Few-shot CoT requires careful exemplar selection. This represents both its main strength and its primary burden. The demonstrations should cover the types of reasoning required for the target task, but they need not be from the same domain. Research has shown that exemplars from math problems can improve reasoning on logical puzzles, and vice versa. This cross-domain transfer suggests that CoT elicitation activates general reasoning capabilities rather than task-specific knowledge. The model isn't learning "how to solve math problems" from the examples. It's learning "when presented with questions in this format, produce step-by-step reasoning rather than jumping to conclusions."

The generality of few-shot CoT comes at the cost of prompt engineering effort. Crafting high-quality exemplars requires understanding both the task and what constitutes good reasoning for that task. Poor exemplar choices can undermine performance, and the optimal number and type of examples varies by task and model.

Zero-Shot Chain-of-Thought

Kojima et al. (2022) discovered that a remarkably simple prompt addition could elicit chain-of-thought reasoning without any demonstrations whatsoever. Simply appending "Let's think step by step" to a question causes models to generate reasoning chains. This discovery was surprising because it suggested that the reasoning capability existed within the model and merely needed the right trigger to activate, requiring no examples.

────

■ **Stated task 1**:
List every phrase that the passage on chain-of-thought prompting places inside quotation marks.
■ **Stated task 2**:
Continue the passage on chain-of-thought prompting from the point where it stops.
The records that follow have no connection to the passage on chain-of-thought prompting.

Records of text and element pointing
────

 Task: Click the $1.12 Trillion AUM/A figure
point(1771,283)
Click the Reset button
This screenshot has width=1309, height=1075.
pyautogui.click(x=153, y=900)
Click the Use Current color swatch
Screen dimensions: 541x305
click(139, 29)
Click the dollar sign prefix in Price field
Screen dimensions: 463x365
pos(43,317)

────

■ **Exercise output 1**:
- "how to solve math problems"
- "when presented with questions in this format, produce step-by-step reasoning rather than jumping to conclusions."
- "Let's think step by step"

■ **Exercise output 2**:
This zero-shot approach works because models have seen phrases like "let's think step by step" in their training data. These phrases are often followed by detailed explanations. Academic papers, textbooks, tutorial videos, and forum posts frequently use such phrases as preambles to methodical explanations. During pretraining, the model learned that this phrase predicts a particular style of subsequent text: careful, sequential, explanatory. The prompt acts as a trigger, activating the model's learned association between this phrase and systematic reasoning.

The effectiveness of zero-shot CoT varies by task and model. For some problems, it approaches the performance of carefully crafted few-shot prompts, achieving results that seem remarkable given the minimal prompt engineering required. For others, particularly those requiring domain-specific reasoning patterns or unusual problem structures, few-shot demonstrations remain superior because they can communicate task-specific conventions that the generic trigger cannot.

The advantage of zero-shot CoT lies in its simplicity and universal applicability: no exemplar construction is required, making it easy to apply across diverse tasks without domain expertise. A practitioner can add "Let's think step by step" to any question and potentially improve reasoning quality, without needing to understand the task deeply enough to craft good examples.

Other trigger phrases have been explored:

  • "Take a deep breath and work through this step by step"
  • "Let me work through this carefully"
  • "I need to break this down" These phrases all leverage the model's training on human problem-solving discourse. Such phrases commonly precede methodical analysis. The variety of effective triggers supports the view that CoT activation is about shifting the model into an "explanation mode" rather than about any specific phrase's magical properties.

Self-Consistency Decoding

Wang et al. (2022) proposed an enhancement to chain-of-thought prompting called self-consistency that addresses a fundamental limitation of single-chain generation. Rather than generating a single reasoning chain, the model produces multiple independent chains by sampling with temperature. The final answer is determined by majority voting across all generated answers.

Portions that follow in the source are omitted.